RTA says it has a strategy to improve service and get the busses running on time more often. Apparently this involves reducing the number of busses in the "active fleet" and by adjusting the schedules so that they don't look like they're overpromising. That sure sounds like a service cut to me. The dreaded phrase "more with less" is ringing around in there somewhere. But RTA insists it will make things better in the long run if they aren't spending as much time dealing with maintenance issues and after the new busses they bought with COVID money get up and running. We'll see.
Anyway I thought this was funny.
On Wednesday, Willy Lee, a dishwasher at Dickie Brennan’s Steakhouse in the French Quarter, sat on a bench at a stop on the currently out-of-service Rampart streetcar line watching videos on his phone, waiting for his shift to start. He left home two and a half hours before his 4 p.m. shift began.
“I leave home around 1:30 because the bus be kinda late,” he said.
Lee lives in the Little Woods neighborhood in New Orleans East and must transfer buses in order to get downtown, adding more possibility for delays. He said sometimes buses don’t arrive at their expected time shown on Le Pass, the RTA’s app.
In a September interview, Hankins blamed the problems, in part, on a lack of qualified mechanics to quickly fix problems, perform routine maintenance and get buses back on the road.
The plan announced Thursday will address that by reducing the number of buses that the agency’s mechanics have to work on.
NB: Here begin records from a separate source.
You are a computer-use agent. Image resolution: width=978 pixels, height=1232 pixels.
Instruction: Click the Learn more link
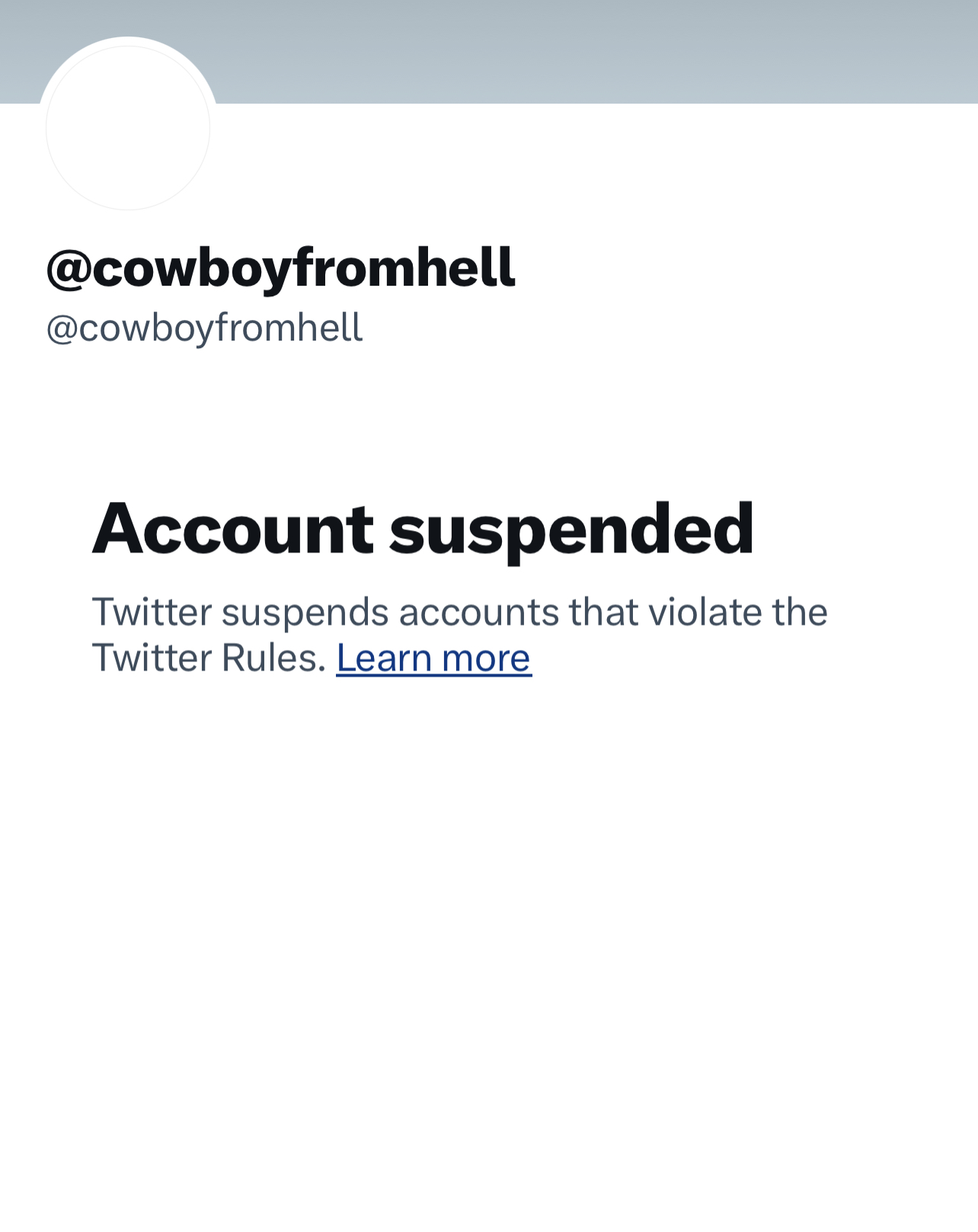[x=433, y=658]
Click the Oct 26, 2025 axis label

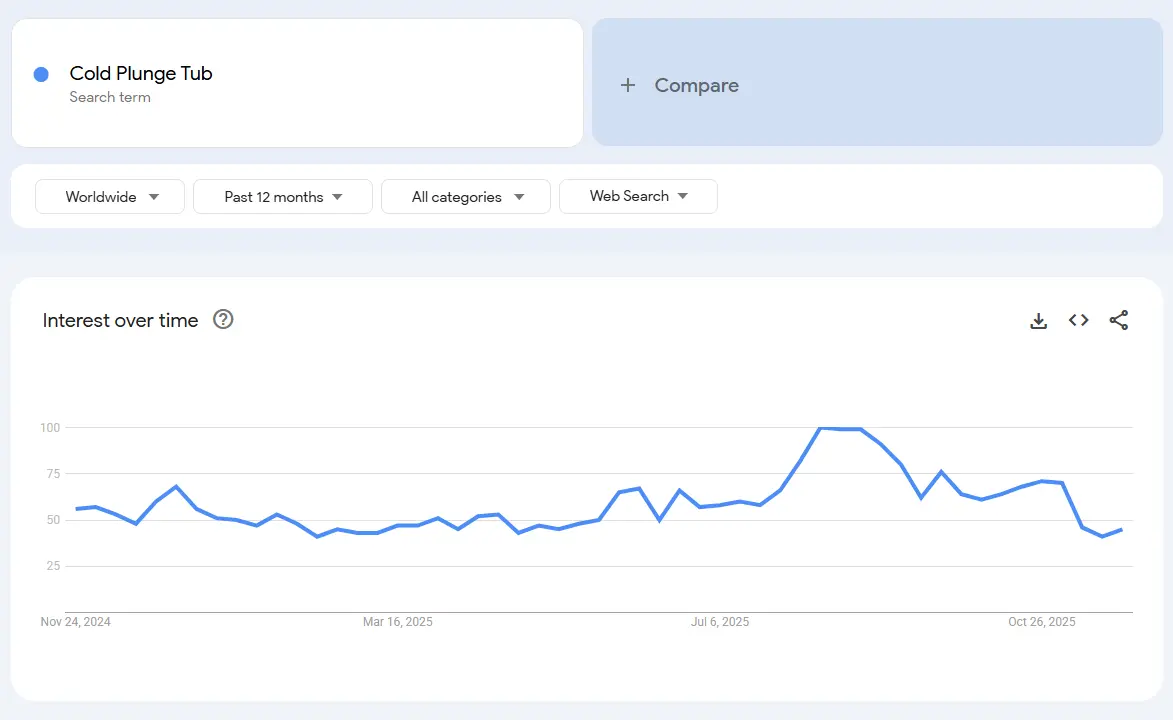coord(1041,621)
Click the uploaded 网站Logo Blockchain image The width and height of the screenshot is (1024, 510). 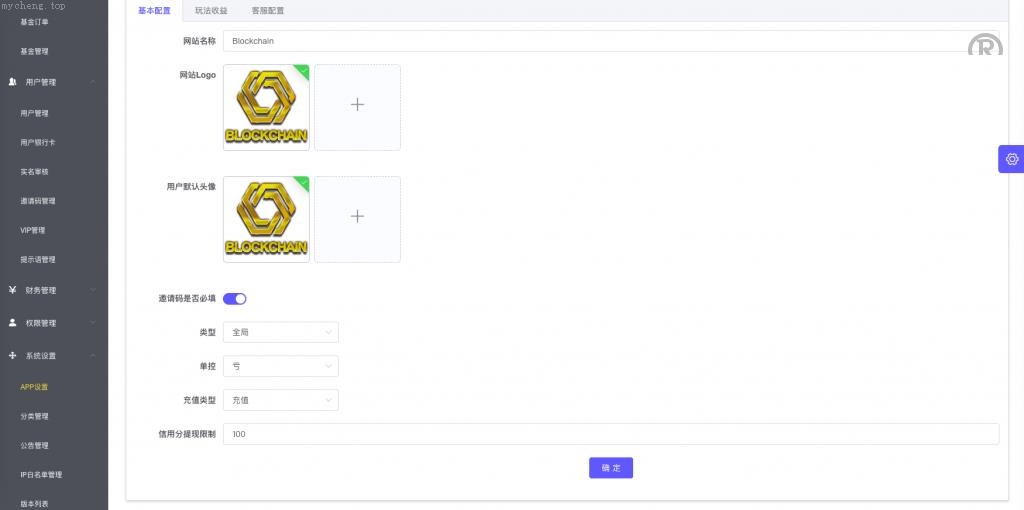[x=266, y=106]
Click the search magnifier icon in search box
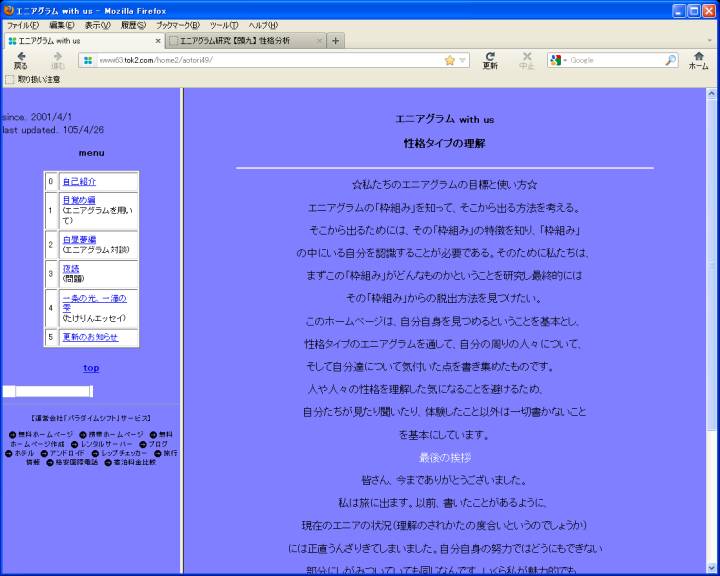Image resolution: width=720 pixels, height=576 pixels. (671, 60)
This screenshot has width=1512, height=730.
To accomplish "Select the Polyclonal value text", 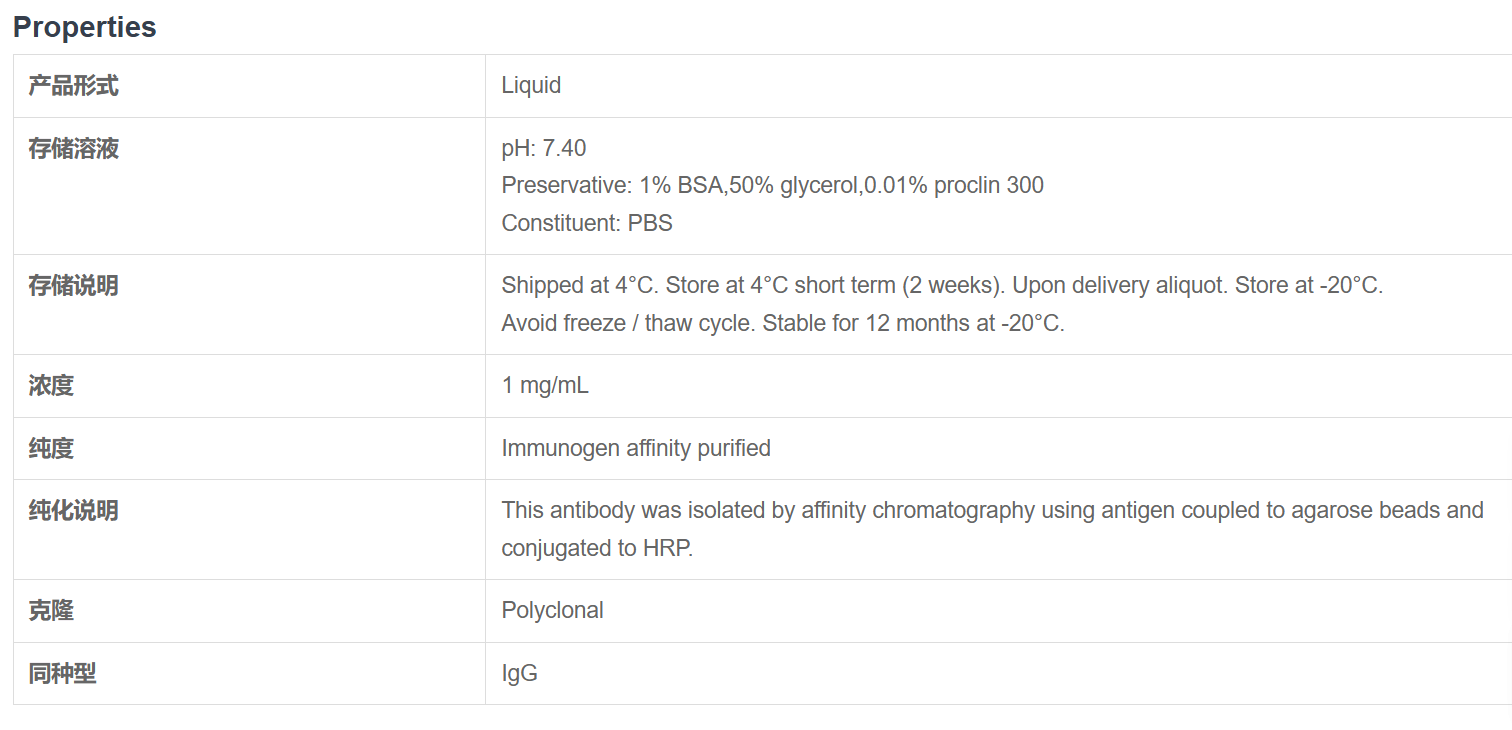I will point(552,611).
Of the 18 buses being pulled out of the active fleet, 10 are being “to sleep.” The RTA will hold onto them, but they will be removed from the roads and the maintenance pool. (The agency currently has 14 buses in that category, bringing the total to 24 beginning in January.) The other eight will be permanently retired.
Anyway, wake me up when a trip downtown from Little Woods doesn't take the same amount of time as a flight to Philadelphia.